Okay, so I know something I've been terrible at is communication to my audience. At least, when it comes to my stories. I know I've never set an update schedule, so I've never promised anything (which will continue, as a set update schedule is just pointless). But, when it gets to the point of 4 months without a chapter of "Thank You" and soon to be 2 months without a chapter of "An Insecure Violet", it's just unacceptable.

To those telling everyone asking for updates to leave me in peace, thank you. As much as I love your enthusiasm and adoration for my works, the asking sometimes just makes me feel even more guilty than I already do.

Now, this isn't to tell you I'm quitting. That's definitely not happening. I will continue writing, "Thank You" will conclude in due time with a proper ending, "An Insecure Violet" will continue on for the foreseeable future, smaller projects, so on so forth.

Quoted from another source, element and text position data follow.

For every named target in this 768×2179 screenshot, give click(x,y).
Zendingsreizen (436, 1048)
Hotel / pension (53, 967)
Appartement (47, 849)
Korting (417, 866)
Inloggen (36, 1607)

What I'm here to do is explain myself. I won't go into deep details and such, but a vague outline. Life for me since about 2016 has...not been kind. I'm not saying my life is the worst, or that I have it worse than anyone else's. I'm better off than so many, and I'm grateful for that. But, like Kyouka said in AIV, everyone's issues are their own. My spirit has just been slowly degrading over time, and recently I've just hit what is likely my lowest point. My motivation has been heavily damaged, a lot of things I loved to do just make me depressed and angry, and things I want to do I don't think I'm capable of. My hopes and dreams are in danger of being tossed aside, my family life is questionable at best, and a smattering of personal problems continue to plague my mind.

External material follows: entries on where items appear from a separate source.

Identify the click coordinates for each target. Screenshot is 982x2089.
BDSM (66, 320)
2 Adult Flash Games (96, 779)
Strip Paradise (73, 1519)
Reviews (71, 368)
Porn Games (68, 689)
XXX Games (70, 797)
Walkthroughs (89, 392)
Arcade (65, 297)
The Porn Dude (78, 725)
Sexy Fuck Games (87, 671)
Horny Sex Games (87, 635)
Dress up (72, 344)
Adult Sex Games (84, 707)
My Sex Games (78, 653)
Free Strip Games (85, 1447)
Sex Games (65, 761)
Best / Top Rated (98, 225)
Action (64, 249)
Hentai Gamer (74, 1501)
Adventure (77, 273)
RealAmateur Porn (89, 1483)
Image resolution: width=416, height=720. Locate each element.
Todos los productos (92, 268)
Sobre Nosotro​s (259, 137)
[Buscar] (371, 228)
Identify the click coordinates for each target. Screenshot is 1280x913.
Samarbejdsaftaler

As much as I want to blame this on 2020 and the low points everyone hit, not just with the virus, but also going stir crazy or depressed from being inside for too long, I know this has been happening for a lot longer.

And this has also caused burnout on my part. Burnout comes so much easier, and TY has taken the brunt force of that. Writing that for so long, sometimes it would consume my day for weeks on end, my mind eventually just began running on fumes. And chapters for that started to take longer and longer because I refuse to give lackluster content. But my mind is starting to take longer and longer to recharge, because it's just so tired. I love TY, I love all of you that read it, and I'm very sorry it's been slowed down.

The same goes for AIV. While that has had more chapters consistently as of late, it's never received the same speed TY did in the early days. And that's especially painful because IzuJirou is my favorite (sorry TY fans. It's true), and I have such big plans for that story that I want to see come to fruition.

School is also not helping, as the stress from that is piling on to my regular stress and anxiety, just overwhelming my brain. And when it gets overwhelmed, I just kinda shut down. And with school, comes people expecting you to do so much you don't think you're ready for.

I've just stopped believing in myself. I don't think I've believed in myself in years, but the weight is finally crashing down on me as life is really starting to hit me with full force.

Please don't take this as a pity party, or excuses. I just think the least I could do is give you all an explanation instead of silence like I've been giving you. And a half-hearted explanation just raises more questions.

I'll live. I'll continue to write, as it truly does give me joy, and you all give me joy seeing you read it. And I know almost all of you have already given me this, but patience and understanding is all I ask for. Because all I want is to give the best work I can possibly give to you. To all my readers, thank you for all the support. You've helped me realize that a hobby has become a true passion.

More chapters are to come. I hope to be with you all again soon.